I think that would be the classic Blues Brothers. Just thinking about that movie puts the theme to Rawhide in my head.


----------



## Ranger_Compact (Nov 2, 2005)

Is there a reason why "COUNTRY" is in all caps? Is that your fave?


----------



## MossyMO (Feb 12, 2004)

The poll is designed to automatically capitalize whichever music category has the highest percentage.....


----------



## Ranger_Compact (Nov 2, 2005)

I see...I was wondering what the significance of that was. I guess the only poll I did, never was like that, because it was always 50/50, whenever I checked it!


----------



## MossyMO (Feb 12, 2004)

Ya, judging by the votes, it may be quite a while till another category gets capitalized........ :lol:


----------



## wirehairman (Oct 31, 2005)

bratlabs said:


> Montgomery Gentry works for me. If I pulled up next to someone who was in camo playing technowhatever, I think Id wet myself. Damn that would be funny looking. :lol: But to each their own.
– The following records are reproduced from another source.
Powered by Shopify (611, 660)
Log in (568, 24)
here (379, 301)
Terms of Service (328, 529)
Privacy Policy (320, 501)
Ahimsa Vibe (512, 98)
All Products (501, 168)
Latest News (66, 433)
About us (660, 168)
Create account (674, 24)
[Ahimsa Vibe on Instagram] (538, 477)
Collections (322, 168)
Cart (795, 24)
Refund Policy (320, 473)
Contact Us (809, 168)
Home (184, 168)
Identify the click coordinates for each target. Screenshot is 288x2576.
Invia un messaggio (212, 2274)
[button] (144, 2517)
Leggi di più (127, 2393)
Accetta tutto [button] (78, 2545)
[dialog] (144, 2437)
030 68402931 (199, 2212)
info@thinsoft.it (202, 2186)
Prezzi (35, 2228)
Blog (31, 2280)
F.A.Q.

Don't pull up next to my rig, then. You never know what crazy XM station I'll be listening to day to day. :lol:


----------



## Ranger_Compact (Nov 2, 2005)

When I am actually out hunting or fishing, I'll listen to the Nitty Gritty Dirt Band or something like that, but on the way out to the farm, I usually listen to Bob Marley, so when a few people hop in my dad's truck to go somewhere, and my Bob Marley is still in the CD player, they aren't very impressed! In town it's always my Sing the Sorrow CD by A Fire Inside.


----------



## Ty (Mar 11, 2004)

bratlabs said:


> Montgomery Gentry


I bet I did something you guys havent. :wink:

I got into a fist fight with these guys at the county fair like 2 years back.

BWHAHAHAHAHAHAHA! :lol:

seriously

gotta love Jack and coke :withstupid:


----------



## buckseye (Dec 8, 2003)

Hey R_C is that tokin Bob Marley? Take a trip and never leave the farm :lol:


----------



## MSG Rude (Oct 6, 2003)

swift said:


> Pork Chop,
> 
> I think that would be the classic Blues Brothers. Just thinking about that movie puts the theme to Rawhide in my head.


Pork Chop?


----------



## bratlabs (Mar 11, 2005)

wirehairman said:


> Don't pull up next to my rig, then. You never know what crazy XM station I'll be listening to day to day. :lol:


I would expect a guy that runs Wirehair's to listen to some of the "other" music!! :lol:


----------



## sierra03 (Jan 27, 2005)

HEY...I saw a girl at the NICKELBACK concert sporting a NODAK OUTDOORS t-shirt! Who was that!? I was happy to see a fellow proud nodaker. The concert was pretty good considering im not too much of a fan of nickelback. Got too close to the front and nearly died of dehydration and my chest collapsing in. Ahhh it was great.


----------



## mallardhunter (May 15, 2004)

Country, theres no doubt about that one


----------



## R y a n (Apr 4, 2005)

What if you listen to different genres constantly? I have to admit I like a wide variety of music. The poll should have allowed each person to select 3 genres, and should have had 3 additional choices to further seperate!  That's probably why the category "other" is in second place overall!


----------